Migrants in Libya have told officials of the International Organisation for Migration (IOM), a United Nations agency, at disembarkation points in the troubled North African country that the escalation in hostilities in and around Tripoli, the capital city, and the deteriorating humanitarian situation are the main reasons behind the increase in departures.
This is coming as 136 women and 85 children, were among the 953 migrants returned to Libyan shores in the first two weeks of this 2020. Most were disembarked in Tripoli and all were taken to detention centres.
NGO search and rescue vessels reported rescueing 237 others. These returned migrants are among the more than 1,000 who have left Libya by sea since January 1, driven in part by the heaviest clashes Tripoli has seen since hostilities began nine months ago.
During the same period last year, 23 bodies were recovered by the coast guard and no migrants were returned to Libya. The current sudden increase in departures is especially alarming given the very limited search and rescue capacity in the Mediterranean.

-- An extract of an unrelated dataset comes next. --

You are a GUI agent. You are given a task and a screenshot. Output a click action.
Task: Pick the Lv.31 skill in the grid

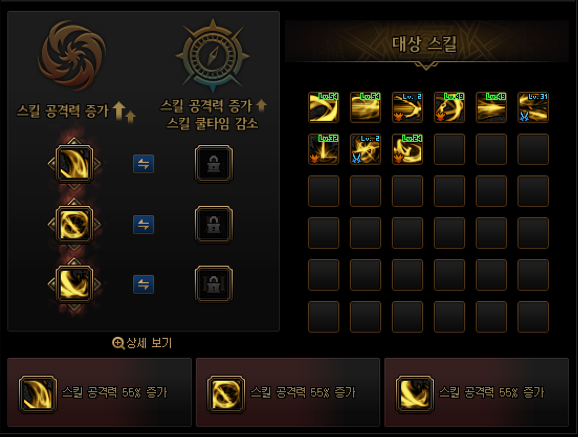pyautogui.click(x=533, y=107)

IOM has consistently called for the dismantling of the detention system, and the orderly release of migrants. Alternative solutions that safeguard lives must be found to alleviate the suffering of thousands of men, women, and children who are held in inhumane conditions.
While IOM teams are present at disembarkation points to provide emergency assistance to migrants, including basic health assistance and screenings, the organisation reiterates that measures to protect lives and guarantee the safety of these people are not in place.
Over 1,000 other migrants who have registered for IOM’s Voluntary Humanitarian Return programme are still trapped in Libya due to the security situation. The challenging and unsafe environment in the country’s capital has disrupted aviation activities thus hindering an important lifeline for stranded migrants.
IOM Libya Chief of Mission, Federico Soda, said “while our operations and programmes continue across the country, they have been largely affected, especially with regards to the safe movement of migrants to transit points and airports. A minimum degree of security is needed for us to be able to safely assist 500 people scheduled to return home in the coming days.”